At least this summer the speculation comes when he is without a deal anywhere following the expiry of his Sunderland contract. He saw out the last six months of that on loan at Marseille. And should he want to keep raking in a wage close to the £40,000 a week he was making at the Stadium of Light at an age when earning potential tends to be highest for a footballer, he might require to go further afield than his homeland. Who knows? Certainly not Fletcher, who says the “suggestions of a move to Celtic never go away” when he is interviewed by fellow Scots. Of course, we couldn’t disappoint him when chewing the fat at Scotland’s training camp in Malta last week.

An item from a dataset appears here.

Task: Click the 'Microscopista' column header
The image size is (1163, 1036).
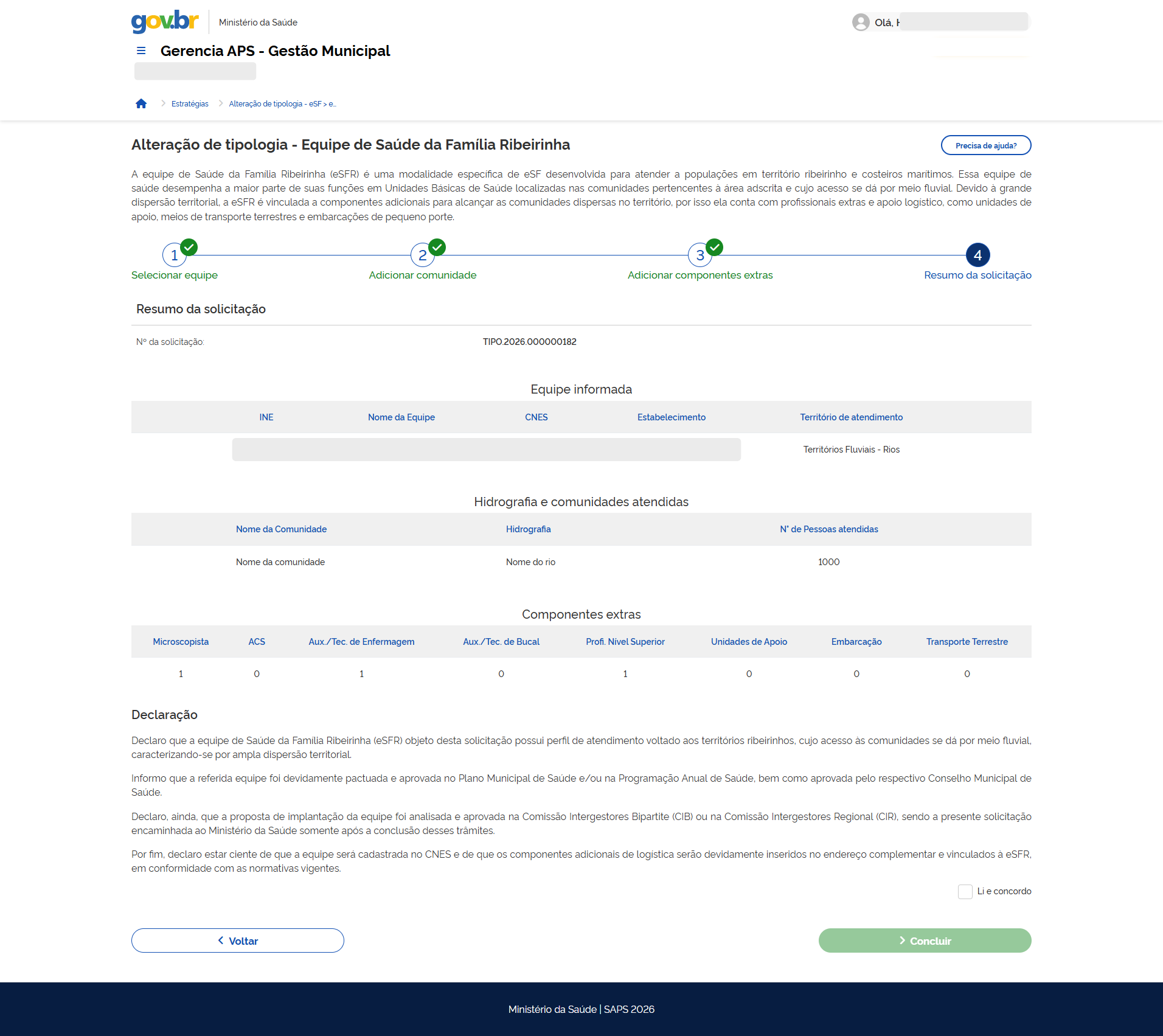Action: 181,642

“It’s flattering for me to be linked with Celtic but it’s never happened,” he said. “I honestly don’t know. I’d love to sit and tell you where I was going because it would be better for me. I’ve not had much contact with anyone yet. I’ll sit down and think about it after this week and start picking up my phone when I go off on holiday. My wife will be worse than me for wondering where we’re going to be. I’m quite laid back, I’m used to moving around, but she isn’t.”
The appointment of Rodgers is “a great step forward” for Celtic, Fletcher believes. “The fans want Champions League football and to do well in it and with him it’s a step in the right direction,” he said. The one fresh element in the links with the forward and Celtic was the fact he was one of two Sunderland players said to be interesting Rodgers, fellow frontman Danny Graham being the other. “He’d be a great player for them. We’re good pals, and I enjoyed my time playing with him,” added Fletcher.

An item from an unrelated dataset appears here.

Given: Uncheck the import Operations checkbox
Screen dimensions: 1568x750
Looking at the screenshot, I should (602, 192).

“We always used to say he could pin a double decker bus, he can pin anyone. The bigger the defender, the more he wants to go out of his way to pin him as well. He played for Brendan at Swansea and Watford so he knows what he’s about. He’s a great player, a big strong lad who can finish as well.”
That last contention is open to question, with Graham struggling for goals at Sunderland. He had a more profitable time when he went on loan to Blackburn Rovers in January, scoring seven goals in 18 games. “He had a hard time for goals at one point but strikers need to be playing regularly for their confidence and if you’re not high on confidence, it becomes hard, and starts playing on your mind. But I’ve watched him in training a lot and it won’t be a problem.”

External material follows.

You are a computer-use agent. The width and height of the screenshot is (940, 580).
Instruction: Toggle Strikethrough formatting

After almost a decade in England – with Burnley, Wolves and Sunderland – it won’t be a problem to Fletcher where he has to go next to land the best possible option. He is a man who would preach vive le difference after his French experience.
“Maybe a few years ago I would have said ‘Nah, I want to stay in England’ when I had a four-year contract with Sunderland. But now that I have experienced it I would actually be up for it, I would never say no now. A few years ago I would maybe have been intimidated to go to another country but I enjoyed it and I was at a massive club. It was a privilege to play for them.
“There was obviously a bit going on there when I was there but I didn’t really understand most of it, which is probably a good thing. There were banners around the park every few minutes and I wouldn’t know what they were saying. I’ve seen it at other clubs, just not as extreme as that. For how big a club they were and all the things they’d won, to then be in the position they were in when I got there, was a surprise. But I think they’ll turn it around next season.”
The all-hours dedication to self improvement he witnessed at Marseille, and the desire to play the game with both mind and body, Fletcher believes he will take into the next phase of his career.
“The game was more tactical but I learned a lot from it,” he said. “The day to day culture wasn’t that different but one of the main things that was different was that the training ground was open 24 hours a day and people were going in at all hours to do stuff.
“We all had our own bedrooms in the training ground, which I’d never seen at any club I’ve been at before. So some boys would finish training, go for a sleep, then wake back up at five or six and go and do some more work. There was always someone there and it was a great set-up.
“I learned because of things I’ve never done before as a player. I became a better player because my awareness of where I was on the pitch grew, rather than just being that No.9 that plays with his back to goal, I got to play different positions. I played most of my time in the No.10 role, I think I only played two or three games up front actually. And I enjoyed it because it gave you space to play. It added to my game and now that I’m out of contract all that experience is good for another line to put on your CV.